> Directions for this task: An identical copy of the records below is the expected result.

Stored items
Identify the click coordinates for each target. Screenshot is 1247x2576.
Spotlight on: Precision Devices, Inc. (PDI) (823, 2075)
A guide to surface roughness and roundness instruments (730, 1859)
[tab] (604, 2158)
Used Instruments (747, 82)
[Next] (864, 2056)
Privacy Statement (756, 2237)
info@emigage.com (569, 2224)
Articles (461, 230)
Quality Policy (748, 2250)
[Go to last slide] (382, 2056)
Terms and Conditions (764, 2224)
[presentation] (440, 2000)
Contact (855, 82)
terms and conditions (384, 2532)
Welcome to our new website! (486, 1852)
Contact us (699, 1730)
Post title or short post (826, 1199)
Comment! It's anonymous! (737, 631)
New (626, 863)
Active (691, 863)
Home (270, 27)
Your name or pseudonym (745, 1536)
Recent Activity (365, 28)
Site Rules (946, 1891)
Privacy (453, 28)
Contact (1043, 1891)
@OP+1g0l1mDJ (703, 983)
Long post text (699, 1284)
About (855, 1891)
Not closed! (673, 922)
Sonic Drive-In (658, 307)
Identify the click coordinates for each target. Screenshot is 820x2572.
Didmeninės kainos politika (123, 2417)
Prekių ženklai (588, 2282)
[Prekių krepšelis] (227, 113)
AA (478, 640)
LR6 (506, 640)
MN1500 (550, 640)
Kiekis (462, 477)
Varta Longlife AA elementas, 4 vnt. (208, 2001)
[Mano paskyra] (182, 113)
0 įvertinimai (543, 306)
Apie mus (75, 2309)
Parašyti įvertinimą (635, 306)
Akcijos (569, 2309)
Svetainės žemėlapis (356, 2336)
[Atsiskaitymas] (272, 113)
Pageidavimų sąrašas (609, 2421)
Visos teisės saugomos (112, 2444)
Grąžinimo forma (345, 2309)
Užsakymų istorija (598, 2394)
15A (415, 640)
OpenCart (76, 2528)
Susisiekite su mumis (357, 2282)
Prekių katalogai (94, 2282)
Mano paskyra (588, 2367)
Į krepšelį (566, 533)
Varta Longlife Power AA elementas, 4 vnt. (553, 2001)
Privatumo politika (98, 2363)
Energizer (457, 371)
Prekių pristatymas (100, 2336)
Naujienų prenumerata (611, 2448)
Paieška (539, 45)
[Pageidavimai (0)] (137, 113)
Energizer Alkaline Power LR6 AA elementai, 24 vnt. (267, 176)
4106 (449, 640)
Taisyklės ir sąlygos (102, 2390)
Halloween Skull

> Result for this task:
Identify the click coordinates for each target. Screenshot is 1247x2576.
Spotlight on: Precision Devices, Inc. (PDI) (823, 2075)
A guide to surface roughness and roundness instruments (730, 1859)
[tab] (604, 2158)
Used Instruments (747, 82)
[Next] (864, 2056)
Privacy Statement (756, 2237)
info@emigage.com (569, 2224)
Articles (461, 230)
Quality Policy (748, 2250)
[Go to last slide] (382, 2056)
Terms and Conditions (764, 2224)
[presentation] (440, 2000)
Contact (855, 82)
terms and conditions (384, 2532)
Welcome to our new website! (486, 1852)
Contact us (699, 1730)
Post title or short post (826, 1199)
Comment! It's anonymous! (737, 631)
New (626, 863)
Active (691, 863)
Home (270, 27)
Your name or pseudonym (745, 1536)
Recent Activity (365, 28)
Site Rules (946, 1891)
Privacy (453, 28)
Contact (1043, 1891)
@OP+1g0l1mDJ (703, 983)
Long post text (699, 1284)
About (855, 1891)
Not closed! (673, 922)
Sonic Drive-In (658, 307)
Identify the click coordinates for each target. Screenshot is 820x2572.
Didmeninės kainos politika (123, 2417)
Prekių ženklai (588, 2282)
[Prekių krepšelis] (227, 113)
AA (478, 640)
LR6 (506, 640)
MN1500 (550, 640)
Kiekis (462, 477)
Varta Longlife AA elementas, 4 vnt. (208, 2001)
[Mano paskyra] (182, 113)
0 įvertinimai (543, 306)
Apie mus (75, 2309)
Parašyti įvertinimą (635, 306)
Akcijos (569, 2309)
Svetainės žemėlapis (356, 2336)
[Atsiskaitymas] (272, 113)
Pageidavimų sąrašas (609, 2421)
Visos teisės saugomos (112, 2444)
Grąžinimo forma (345, 2309)
Užsakymų istorija (598, 2394)
15A (415, 640)
OpenCart (76, 2528)
Susisiekite su mumis (357, 2282)
Prekių katalogai (94, 2282)
Mano paskyra (588, 2367)
Į krepšelį (566, 533)
Varta Longlife Power AA elementas, 4 vnt. (553, 2001)
Privatumo politika (98, 2363)
Energizer (457, 371)
Prekių pristatymas (100, 2336)
Naujienų prenumerata (611, 2448)
Paieška (539, 45)
[Pageidavimai (0)] (137, 113)
Energizer Alkaline Power LR6 AA elementai, 24 vnt. (267, 176)
4106 (449, 640)
Taisyklės ir sąlygos (102, 2390)
Halloween Skull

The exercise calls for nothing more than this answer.